## [Dataset entries]
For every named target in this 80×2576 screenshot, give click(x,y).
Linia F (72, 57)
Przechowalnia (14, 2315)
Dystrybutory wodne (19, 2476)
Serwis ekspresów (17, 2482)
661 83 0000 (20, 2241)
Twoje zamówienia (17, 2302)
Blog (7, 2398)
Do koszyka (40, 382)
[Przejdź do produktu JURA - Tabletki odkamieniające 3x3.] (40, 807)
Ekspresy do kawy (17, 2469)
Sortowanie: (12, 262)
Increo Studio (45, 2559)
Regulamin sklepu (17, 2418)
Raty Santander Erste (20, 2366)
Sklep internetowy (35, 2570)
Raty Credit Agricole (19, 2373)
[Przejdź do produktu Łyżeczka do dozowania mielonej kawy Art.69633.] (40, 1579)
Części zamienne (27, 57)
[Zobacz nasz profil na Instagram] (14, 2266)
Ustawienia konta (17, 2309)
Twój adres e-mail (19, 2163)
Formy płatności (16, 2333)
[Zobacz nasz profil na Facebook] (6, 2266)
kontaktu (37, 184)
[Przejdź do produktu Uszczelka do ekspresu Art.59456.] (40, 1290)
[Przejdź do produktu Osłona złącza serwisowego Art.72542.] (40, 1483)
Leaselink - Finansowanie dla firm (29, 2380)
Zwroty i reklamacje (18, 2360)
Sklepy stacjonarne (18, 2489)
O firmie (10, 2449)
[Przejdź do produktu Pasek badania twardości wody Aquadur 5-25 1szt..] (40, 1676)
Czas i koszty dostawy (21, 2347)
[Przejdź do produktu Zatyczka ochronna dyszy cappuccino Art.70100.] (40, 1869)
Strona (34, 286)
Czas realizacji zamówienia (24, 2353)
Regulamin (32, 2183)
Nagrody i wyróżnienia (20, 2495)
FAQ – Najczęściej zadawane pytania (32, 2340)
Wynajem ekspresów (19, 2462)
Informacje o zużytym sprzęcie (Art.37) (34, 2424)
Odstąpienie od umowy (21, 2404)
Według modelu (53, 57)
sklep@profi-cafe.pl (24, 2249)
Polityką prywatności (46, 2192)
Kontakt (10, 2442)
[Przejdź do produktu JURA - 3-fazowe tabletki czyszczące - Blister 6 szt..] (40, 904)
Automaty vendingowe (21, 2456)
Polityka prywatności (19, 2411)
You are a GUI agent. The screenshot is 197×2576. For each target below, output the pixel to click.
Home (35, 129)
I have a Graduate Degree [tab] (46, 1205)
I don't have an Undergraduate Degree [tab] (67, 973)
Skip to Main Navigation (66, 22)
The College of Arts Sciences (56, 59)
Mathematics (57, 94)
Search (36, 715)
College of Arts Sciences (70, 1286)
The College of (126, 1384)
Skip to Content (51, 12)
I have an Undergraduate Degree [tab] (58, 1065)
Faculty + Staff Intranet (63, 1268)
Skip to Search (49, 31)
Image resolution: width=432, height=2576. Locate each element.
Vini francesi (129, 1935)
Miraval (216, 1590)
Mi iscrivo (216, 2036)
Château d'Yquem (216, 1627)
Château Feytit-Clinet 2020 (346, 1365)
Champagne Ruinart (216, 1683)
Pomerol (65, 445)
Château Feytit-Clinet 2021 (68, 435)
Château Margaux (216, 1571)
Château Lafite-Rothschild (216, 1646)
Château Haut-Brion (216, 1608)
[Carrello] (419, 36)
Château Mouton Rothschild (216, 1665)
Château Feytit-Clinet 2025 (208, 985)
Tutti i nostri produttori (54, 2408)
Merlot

## [THE TASK]
Give the number of lines in the data that contain the string "JURA", and nothing else.

## [EXERCISE RESULT]
2